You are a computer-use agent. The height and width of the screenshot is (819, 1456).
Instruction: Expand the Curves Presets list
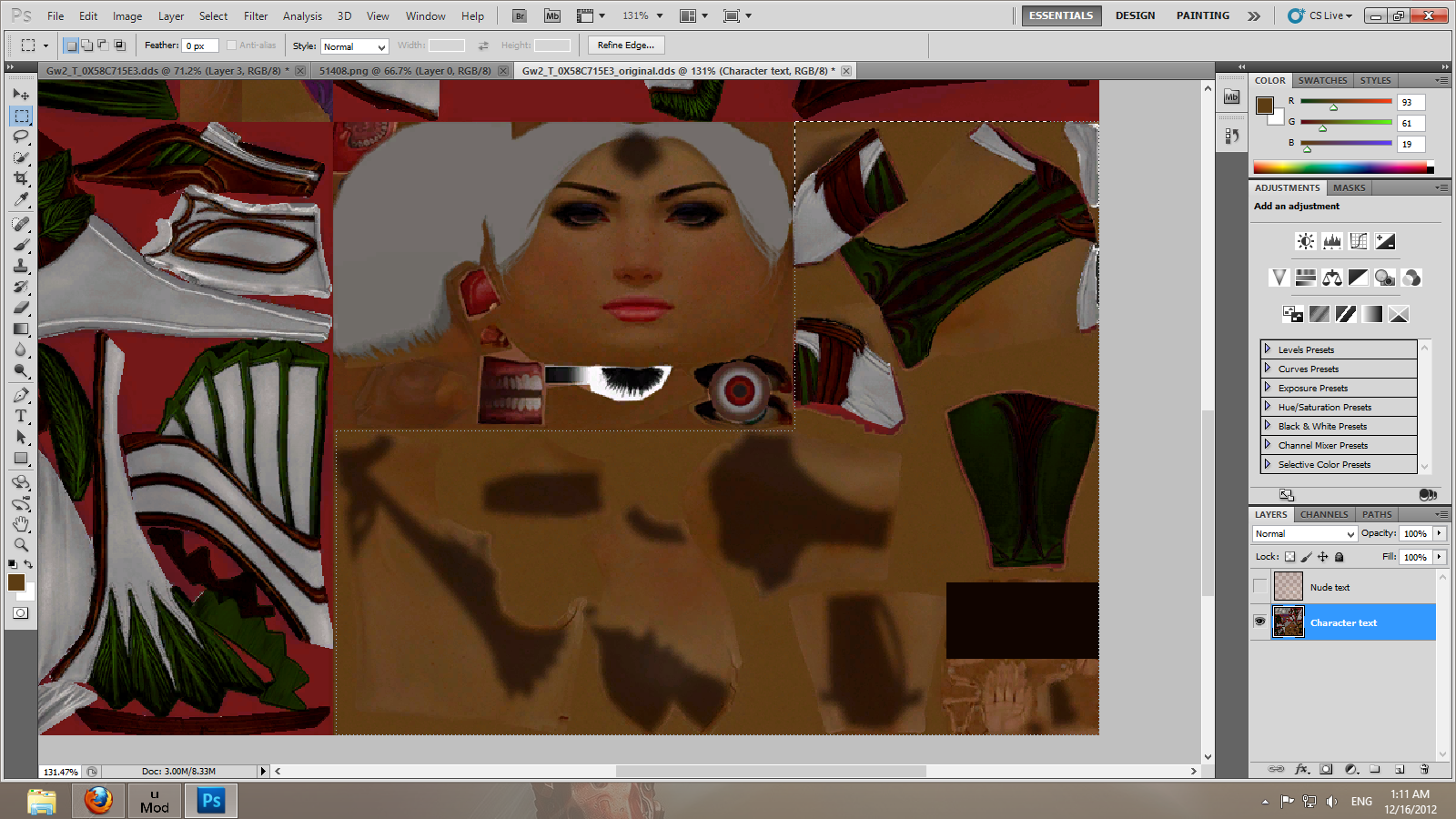[1267, 369]
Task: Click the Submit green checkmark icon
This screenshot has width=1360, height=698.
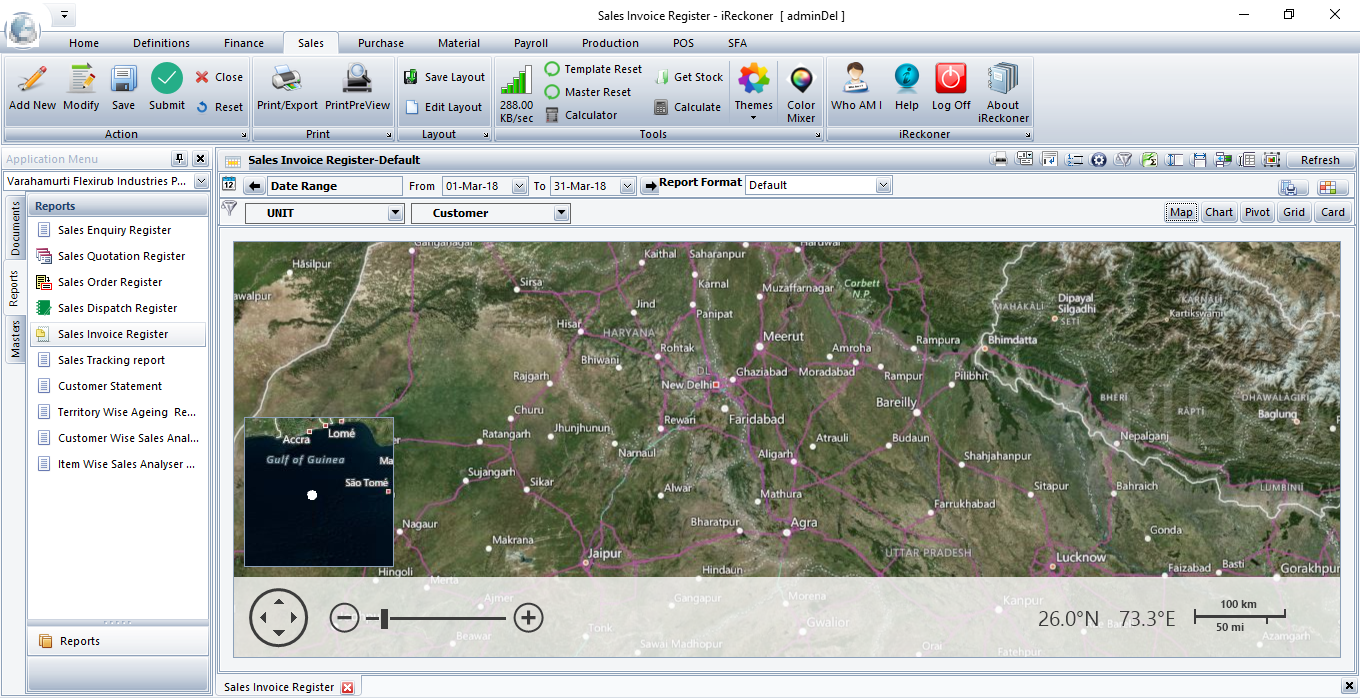Action: pos(167,80)
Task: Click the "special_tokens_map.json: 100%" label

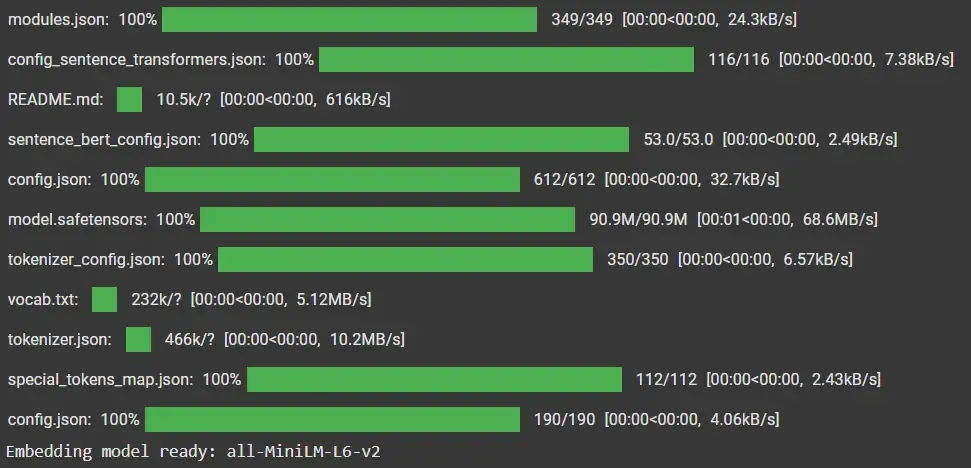Action: pos(124,380)
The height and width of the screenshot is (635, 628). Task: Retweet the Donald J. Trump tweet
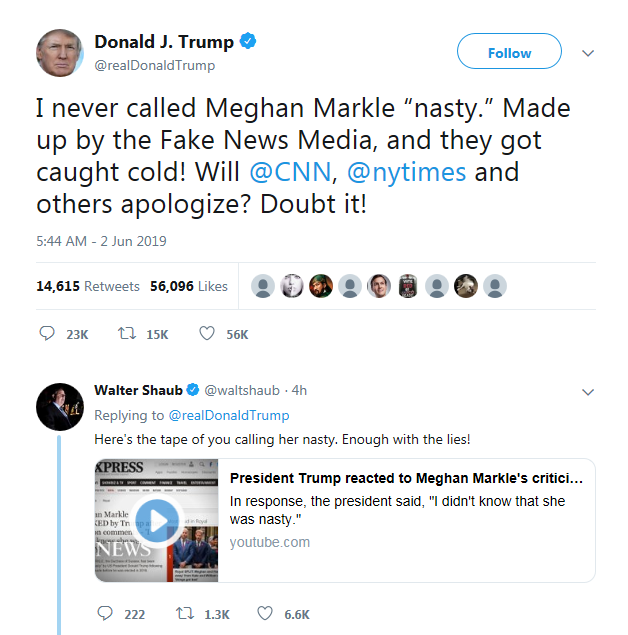[127, 334]
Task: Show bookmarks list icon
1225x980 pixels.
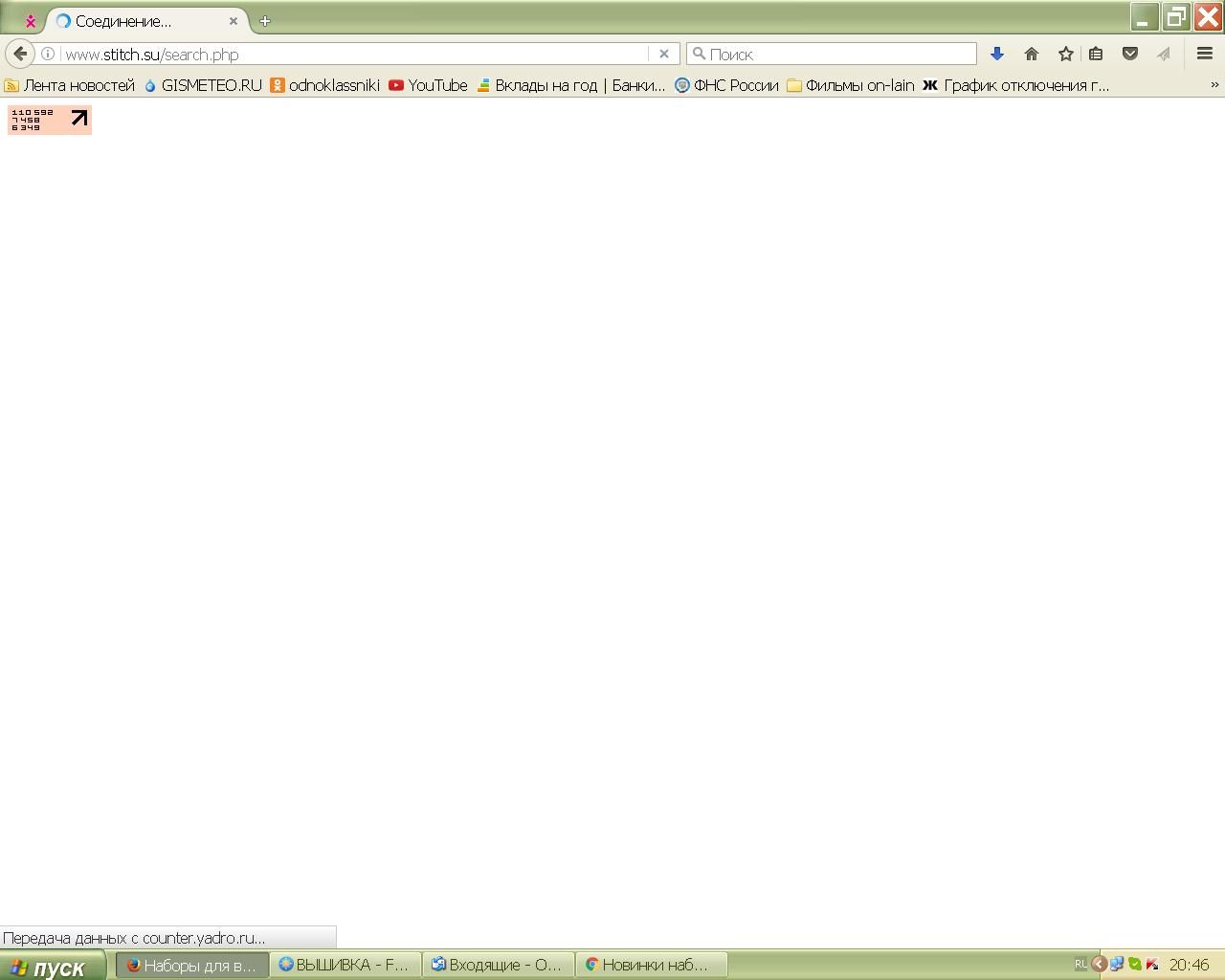Action: [1096, 54]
########################################
- Exercise description
Write out only the lines from the one that contains "Instruction: Expand the Curves Presets list" through the last line of the records above, both included, word for word and without the pictures.

- Solved problem
Instruction: Expand the Curves Presets list
[1267, 369]
Task: Click the Submit green checkmark icon
This screenshot has width=1360, height=698.
Action: pos(167,80)
Task: Click the "special_tokens_map.json: 100%" label

Action: pos(124,380)
The height and width of the screenshot is (635, 628). Task: Retweet the Donald J. Trump tweet
[127, 334]
Task: Show bookmarks list icon
1225x980 pixels.
Action: [1096, 54]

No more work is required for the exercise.